**Problem to work on**: Output all records exactly.

(Dataset items)
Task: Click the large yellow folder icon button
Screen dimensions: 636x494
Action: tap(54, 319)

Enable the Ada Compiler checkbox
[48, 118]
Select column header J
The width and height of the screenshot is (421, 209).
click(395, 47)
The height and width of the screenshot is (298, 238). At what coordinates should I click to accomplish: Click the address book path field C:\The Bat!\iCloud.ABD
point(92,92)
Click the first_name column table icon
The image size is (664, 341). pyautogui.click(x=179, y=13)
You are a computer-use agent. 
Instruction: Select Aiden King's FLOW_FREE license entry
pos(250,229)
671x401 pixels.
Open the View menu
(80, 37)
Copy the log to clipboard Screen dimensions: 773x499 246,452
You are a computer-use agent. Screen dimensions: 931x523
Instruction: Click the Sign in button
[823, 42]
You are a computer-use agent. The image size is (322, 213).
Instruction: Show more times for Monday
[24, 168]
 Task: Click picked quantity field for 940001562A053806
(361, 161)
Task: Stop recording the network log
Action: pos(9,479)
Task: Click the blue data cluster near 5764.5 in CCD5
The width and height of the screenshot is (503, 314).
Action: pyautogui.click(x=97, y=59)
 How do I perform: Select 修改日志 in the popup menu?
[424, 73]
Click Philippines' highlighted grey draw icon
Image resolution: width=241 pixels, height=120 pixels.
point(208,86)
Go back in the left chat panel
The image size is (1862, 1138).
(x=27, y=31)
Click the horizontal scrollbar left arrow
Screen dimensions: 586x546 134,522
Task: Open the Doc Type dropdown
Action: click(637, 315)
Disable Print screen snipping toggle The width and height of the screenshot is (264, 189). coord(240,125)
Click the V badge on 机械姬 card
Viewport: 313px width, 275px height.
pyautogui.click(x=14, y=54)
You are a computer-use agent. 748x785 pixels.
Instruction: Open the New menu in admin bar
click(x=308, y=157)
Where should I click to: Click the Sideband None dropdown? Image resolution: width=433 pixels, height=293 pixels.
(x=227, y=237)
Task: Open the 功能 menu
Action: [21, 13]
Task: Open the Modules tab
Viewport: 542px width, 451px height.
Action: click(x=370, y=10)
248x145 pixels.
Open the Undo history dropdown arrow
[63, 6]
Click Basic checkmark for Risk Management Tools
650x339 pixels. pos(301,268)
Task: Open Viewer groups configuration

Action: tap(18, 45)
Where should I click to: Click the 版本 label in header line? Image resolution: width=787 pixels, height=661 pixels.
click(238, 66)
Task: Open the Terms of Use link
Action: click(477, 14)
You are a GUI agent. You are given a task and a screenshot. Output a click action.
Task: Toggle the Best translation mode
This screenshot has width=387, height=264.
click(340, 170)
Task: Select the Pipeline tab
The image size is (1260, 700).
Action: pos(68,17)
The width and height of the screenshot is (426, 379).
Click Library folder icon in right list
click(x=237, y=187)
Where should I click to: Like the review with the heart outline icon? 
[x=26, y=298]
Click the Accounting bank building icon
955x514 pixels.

**Solution to this task**:
Task: Click the large yellow folder icon button
Screen dimensions: 636x494
Action: tap(54, 319)

Enable the Ada Compiler checkbox
[48, 118]
Select column header J
The width and height of the screenshot is (421, 209).
click(395, 47)
The height and width of the screenshot is (298, 238). At what coordinates should I click to accomplish: Click the address book path field C:\The Bat!\iCloud.ABD
point(92,92)
Click the first_name column table icon
The image size is (664, 341). pyautogui.click(x=179, y=13)
You are a computer-use agent. 
Instruction: Select Aiden King's FLOW_FREE license entry
pos(250,229)
671x401 pixels.
Open the View menu
(80, 37)
Copy the log to clipboard Screen dimensions: 773x499 246,452
You are a computer-use agent. Screen dimensions: 931x523
Instruction: Click the Sign in button
[823, 42]
You are a computer-use agent. The image size is (322, 213).
Instruction: Show more times for Monday
[24, 168]
 Task: Click picked quantity field for 940001562A053806
(361, 161)
Task: Stop recording the network log
Action: pos(9,479)
Task: Click the blue data cluster near 5764.5 in CCD5
The width and height of the screenshot is (503, 314).
Action: pyautogui.click(x=97, y=59)
 How do I perform: Select 修改日志 in the popup menu?
[424, 73]
Click Philippines' highlighted grey draw icon
Image resolution: width=241 pixels, height=120 pixels.
point(208,86)
Go back in the left chat panel
The image size is (1862, 1138).
(x=27, y=31)
Click the horizontal scrollbar left arrow
Screen dimensions: 586x546 134,522
Task: Open the Doc Type dropdown
Action: click(637, 315)
Disable Print screen snipping toggle The width and height of the screenshot is (264, 189). coord(240,125)
Click the V badge on 机械姬 card
Viewport: 313px width, 275px height.
pyautogui.click(x=14, y=54)
You are a computer-use agent. 748x785 pixels.
Instruction: Open the New menu in admin bar
click(x=308, y=157)
Where should I click to: Click the Sideband None dropdown? Image resolution: width=433 pixels, height=293 pixels.
(x=227, y=237)
Task: Open the 功能 menu
Action: [21, 13]
Task: Open the Modules tab
Viewport: 542px width, 451px height.
Action: click(x=370, y=10)
248x145 pixels.
Open the Undo history dropdown arrow
[63, 6]
Click Basic checkmark for Risk Management Tools
650x339 pixels. pos(301,268)
Task: Open Viewer groups configuration

Action: tap(18, 45)
Where should I click to: Click the 版本 label in header line? Image resolution: width=787 pixels, height=661 pixels.
click(238, 66)
Task: Open the Terms of Use link
Action: click(477, 14)
You are a GUI agent. You are given a task and a screenshot. Output a click action.
Task: Toggle the Best translation mode
This screenshot has width=387, height=264.
click(340, 170)
Task: Select the Pipeline tab
The image size is (1260, 700).
Action: pos(68,17)
The width and height of the screenshot is (426, 379).
Click Library folder icon in right list
click(x=237, y=187)
Where should I click to: Like the review with the heart outline icon? 
[x=26, y=298]
Click the Accounting bank building icon
955x514 pixels.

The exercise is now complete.